The defense industry is a particular challenge. It's likely that the payment of major bribes by both American and European-based contractors has been limited by exposure from such recent cases as those involving BAE Systems and Siemens, and defense contractors now have their own business international ethics organization (the International Forum on Business Ethical Conduct). However, Russia and China, as key exporters of arms, remain outside this forum. The issue is at its most acute in the $8 billion per year small arms market, which thrives on corrupt payments and which fuels a range of conflicts around the world (from the Democratic Republic of Congo to Afghanistan). The trade in small arms is also the main reason that Washington (under pressure from the National Rifle Association) vetoed the proposed U.N. Arms Trade Treaty in mid-2012, in spite of its valuable draft clauses that targeted corruption in the trade.
Another huge source of corruption is mispricing. That's when goods that are undervalued in an exporting country are invoiced to a purchasing entity in a tax haven (usually a "secrecy jurisdiction") from which profits can eventually be transmitted to a company's main domicile. It remains a critical issue both for low-income exporting countries (which are deprived of due revenue) and importing countries (where revenue is diminished through the parking of revenues in tax havens). International accounting bodies and the OECD have rules about "arms-length trading" that are designed to eliminate this (by referencing world prices), but its members -- and the big four auditors -- fail to live up to the task. Passive collaboration in mispricing should become an actionable offense.

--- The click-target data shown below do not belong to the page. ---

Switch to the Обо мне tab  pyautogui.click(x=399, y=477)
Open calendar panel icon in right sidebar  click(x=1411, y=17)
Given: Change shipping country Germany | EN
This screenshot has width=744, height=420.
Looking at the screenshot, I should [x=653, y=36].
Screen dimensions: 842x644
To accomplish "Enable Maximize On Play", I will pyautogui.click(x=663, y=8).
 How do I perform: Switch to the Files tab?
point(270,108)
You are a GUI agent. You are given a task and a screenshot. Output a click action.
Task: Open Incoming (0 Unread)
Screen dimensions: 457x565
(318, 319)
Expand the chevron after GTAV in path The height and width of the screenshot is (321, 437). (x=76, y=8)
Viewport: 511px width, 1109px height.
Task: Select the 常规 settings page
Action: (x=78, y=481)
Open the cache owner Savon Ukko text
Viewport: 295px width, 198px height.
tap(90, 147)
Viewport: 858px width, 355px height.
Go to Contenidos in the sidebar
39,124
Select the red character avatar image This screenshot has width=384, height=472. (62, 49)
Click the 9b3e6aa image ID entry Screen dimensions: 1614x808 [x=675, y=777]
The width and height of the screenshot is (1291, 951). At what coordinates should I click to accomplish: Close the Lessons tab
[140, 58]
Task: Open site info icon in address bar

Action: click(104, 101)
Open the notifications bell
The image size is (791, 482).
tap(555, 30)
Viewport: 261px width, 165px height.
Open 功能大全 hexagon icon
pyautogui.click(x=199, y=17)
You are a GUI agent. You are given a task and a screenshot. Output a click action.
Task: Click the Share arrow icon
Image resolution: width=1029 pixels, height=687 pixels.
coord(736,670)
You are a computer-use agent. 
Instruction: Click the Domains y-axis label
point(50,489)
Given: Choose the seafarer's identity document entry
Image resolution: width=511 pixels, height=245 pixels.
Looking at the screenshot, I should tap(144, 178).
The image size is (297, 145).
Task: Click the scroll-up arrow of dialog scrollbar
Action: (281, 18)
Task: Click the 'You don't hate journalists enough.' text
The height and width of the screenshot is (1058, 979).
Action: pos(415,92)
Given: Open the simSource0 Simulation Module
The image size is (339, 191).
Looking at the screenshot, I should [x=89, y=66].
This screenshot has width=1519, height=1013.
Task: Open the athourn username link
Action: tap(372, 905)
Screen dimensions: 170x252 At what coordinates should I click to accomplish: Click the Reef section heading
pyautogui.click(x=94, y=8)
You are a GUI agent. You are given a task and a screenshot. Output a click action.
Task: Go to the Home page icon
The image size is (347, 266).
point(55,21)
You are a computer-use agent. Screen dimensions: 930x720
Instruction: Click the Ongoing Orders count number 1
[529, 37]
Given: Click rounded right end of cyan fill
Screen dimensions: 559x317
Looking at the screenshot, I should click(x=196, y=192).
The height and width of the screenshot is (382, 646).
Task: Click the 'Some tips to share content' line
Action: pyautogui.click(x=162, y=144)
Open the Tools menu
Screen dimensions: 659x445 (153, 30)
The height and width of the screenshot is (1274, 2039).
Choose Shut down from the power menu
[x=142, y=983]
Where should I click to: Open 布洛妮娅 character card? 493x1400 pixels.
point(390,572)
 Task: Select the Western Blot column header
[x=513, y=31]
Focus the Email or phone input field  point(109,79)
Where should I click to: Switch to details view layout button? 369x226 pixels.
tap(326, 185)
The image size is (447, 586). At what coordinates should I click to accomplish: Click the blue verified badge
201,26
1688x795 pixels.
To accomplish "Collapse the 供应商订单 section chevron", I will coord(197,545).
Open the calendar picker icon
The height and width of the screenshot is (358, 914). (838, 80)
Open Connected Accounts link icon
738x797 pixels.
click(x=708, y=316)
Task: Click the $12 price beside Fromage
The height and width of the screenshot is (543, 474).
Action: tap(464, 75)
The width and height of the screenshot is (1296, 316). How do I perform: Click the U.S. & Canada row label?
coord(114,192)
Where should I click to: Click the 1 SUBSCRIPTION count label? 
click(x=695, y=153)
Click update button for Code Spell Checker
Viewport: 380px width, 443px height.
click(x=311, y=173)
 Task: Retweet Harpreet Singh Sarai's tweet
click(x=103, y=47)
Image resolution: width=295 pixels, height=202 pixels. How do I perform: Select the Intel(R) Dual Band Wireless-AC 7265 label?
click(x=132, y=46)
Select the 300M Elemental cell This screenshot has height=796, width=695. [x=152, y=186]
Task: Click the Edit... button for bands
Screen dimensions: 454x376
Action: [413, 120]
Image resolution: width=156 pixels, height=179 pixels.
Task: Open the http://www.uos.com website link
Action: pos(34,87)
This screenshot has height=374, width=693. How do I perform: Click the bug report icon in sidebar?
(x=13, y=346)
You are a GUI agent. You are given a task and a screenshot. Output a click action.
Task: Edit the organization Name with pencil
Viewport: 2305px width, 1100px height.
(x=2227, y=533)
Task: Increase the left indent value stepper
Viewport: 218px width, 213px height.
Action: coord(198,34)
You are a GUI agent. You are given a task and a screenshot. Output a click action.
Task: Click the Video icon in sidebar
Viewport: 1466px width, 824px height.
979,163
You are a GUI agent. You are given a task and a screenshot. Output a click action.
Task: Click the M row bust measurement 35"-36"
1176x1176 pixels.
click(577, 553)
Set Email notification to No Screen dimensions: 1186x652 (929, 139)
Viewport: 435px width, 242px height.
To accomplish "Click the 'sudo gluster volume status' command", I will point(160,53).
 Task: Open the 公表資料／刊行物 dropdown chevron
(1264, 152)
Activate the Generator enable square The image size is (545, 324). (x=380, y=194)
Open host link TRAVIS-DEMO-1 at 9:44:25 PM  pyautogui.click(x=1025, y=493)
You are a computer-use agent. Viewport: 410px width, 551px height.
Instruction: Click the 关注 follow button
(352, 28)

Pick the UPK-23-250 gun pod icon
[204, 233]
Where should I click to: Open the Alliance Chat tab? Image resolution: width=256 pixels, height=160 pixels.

The banks remain a big challenge. Once regarded as "innocent until proven guilty," the industry now inspires universal distrust thanks to numerous court cases that have shown its members guilty of a wide range of criminal activities. Their offenses range from laundering the fruits of drug cartels to misrepresenting the creditworthiness of borrowers with sub-prime mortgages. Evidence of bankers' repentance is amazingly scarce. Constant surveillance by regulators and a willingness to prosecute or withdraw licenses is the only answer, but again one which requires government support across the G20.
Organized crime remains a major driver of corruption as mafia groups continue to control politicians in countries as different as Mexico, Italy, and India. The United Nation's Office for Drugs and Crime reports a steady increase over the last ten years in the value of illegal and counterfeit trade, necessarily abetted by political power. Yet the expansion of forms of international collaboration in response are regularly threatened by the behavior of individual countries, such as the United Kingdom, which incredibly enough is threatening to withdraw from 132 information-sharing arrangements for criminal offenses, including corruption, that it holds with its E.U. partners. The WG needs to ensure that governments adopt exactly the opposite response.